Analyses of the association between selected SNPs and gastric cancer in the global dataset revealed that the risk allele frequencies of six SNPs were significantly higher in gastric cancer cases than non-gastric cancer cases. The PRS model constructed subsequently with these validated SNPs produced significantly higher scores in gastric cancer. The odds ratio (OR) value for gastric cancer gradually increased from the first to the fifth quintile of PRS, with the fifth quintile having an OR value as high as 9.76 (95% confidence interval: 5.84-16.29). The results of RF analyses indicated that the area under the curve (AUC) value for classifying gastric cancer and non-gastric cancer was 0.75, suggesting that the PRS based on H. pylori SNPs was capable of predicting the risk of gastric cancer. Assessing the performance of the PRS among different H. pylori populations demonstrated that it had good predictive power for cancer risk for hpEurope strains, with an AUC value of 0.78.

CONCLUSION

The PRS model based on H. pylori SNPs had a good performance for assessment of gastric cancer risk. It would be useful in the prediction of final consequences of the H. pylori infection and beneficial for the management of the infection in clinical settings.

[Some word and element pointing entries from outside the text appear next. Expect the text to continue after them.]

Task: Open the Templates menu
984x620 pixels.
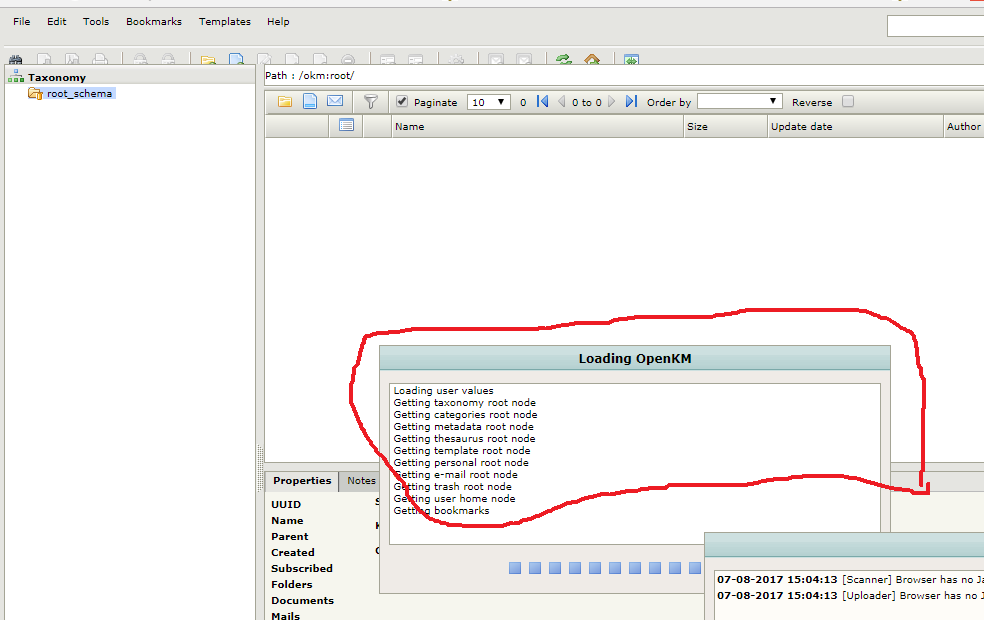Action: (224, 21)
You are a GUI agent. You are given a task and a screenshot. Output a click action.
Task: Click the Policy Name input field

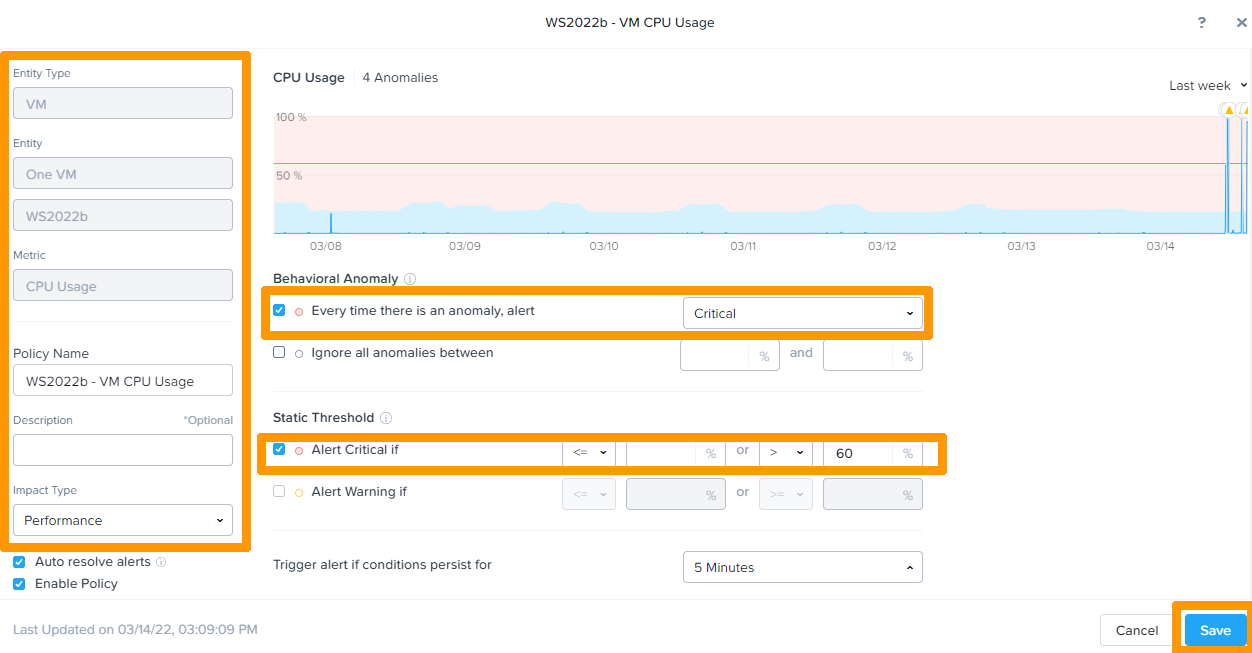point(122,381)
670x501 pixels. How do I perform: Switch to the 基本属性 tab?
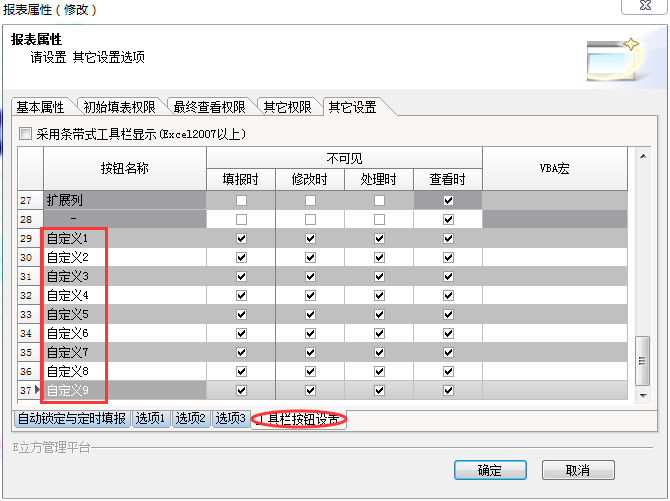41,108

Keywords: Polygenic risk scores, Helicobacter pylori, Gastric cancer, Single nucleotide polymorphism

Core Tip: Prediction of cancer risk is of importance in the clinical management of populations with a high risk of gastric cancer. This study constructed a polygenic risk score (PRS) model based on Helicobacter pylori (H. pylori) single nucleotide polymorphisms (SNPs) to predict the risk of gastric cancer. Associations between previously reported H. pylori SNPs and gastric cancer were validated in global strains. A PRS model constructed with validated SNPs had a high predictive power for gastric cancer at a global level and for individuals infected with hpEurope strains. It has potential for clinical use in the management of the H. pylori infection.